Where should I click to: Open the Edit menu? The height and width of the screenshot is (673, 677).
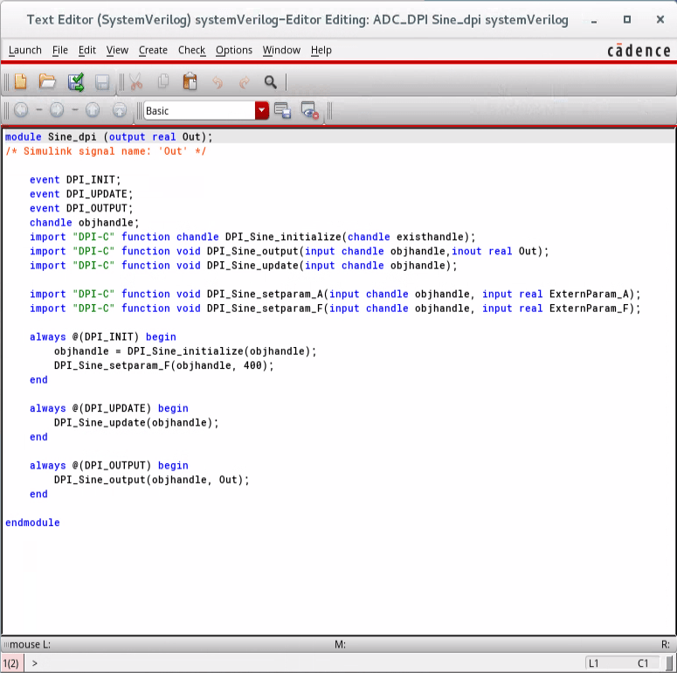(x=87, y=51)
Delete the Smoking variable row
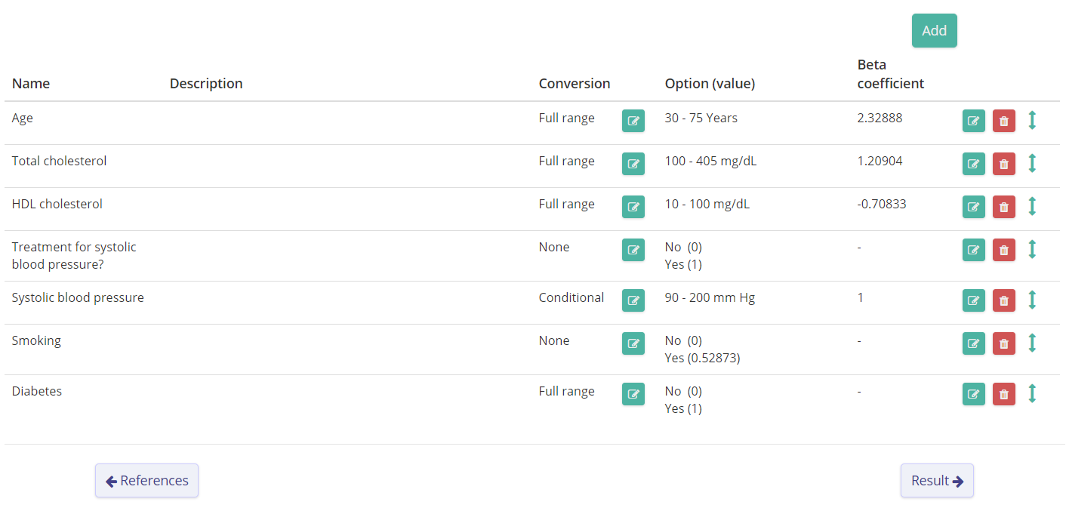 tap(1003, 343)
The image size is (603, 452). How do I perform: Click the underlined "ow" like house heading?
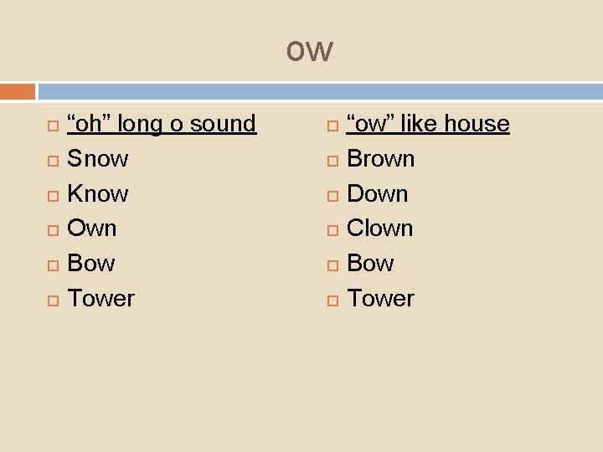tap(428, 124)
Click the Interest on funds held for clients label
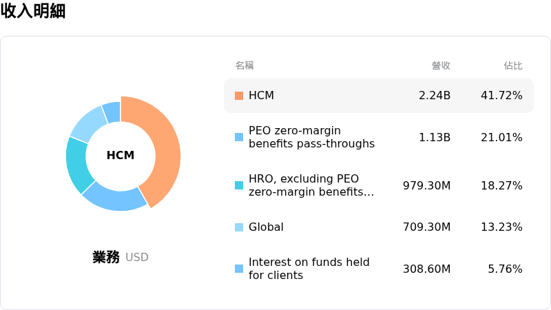Viewport: 551px width, 310px height. point(309,269)
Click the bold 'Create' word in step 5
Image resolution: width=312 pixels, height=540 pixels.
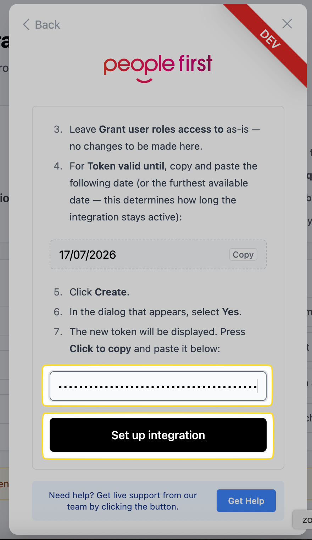point(111,292)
··········
_Work to complete_: Without including any pictures, print all of the material exactly as given.

_Problem solution_:
Where should I click to: Open the Edit menu? The height and width of the screenshot is (673, 677).
(x=87, y=51)
Delete the Smoking variable row
 tap(1003, 343)
The image size is (603, 452). How do I perform: Click the underlined "ow" like house heading?
tap(428, 124)
Click the Interest on funds held for clients label
Viewport: 551px width, 310px height. point(309,269)
Click the bold 'Create' word in step 5
Image resolution: width=312 pixels, height=540 pixels.
point(111,292)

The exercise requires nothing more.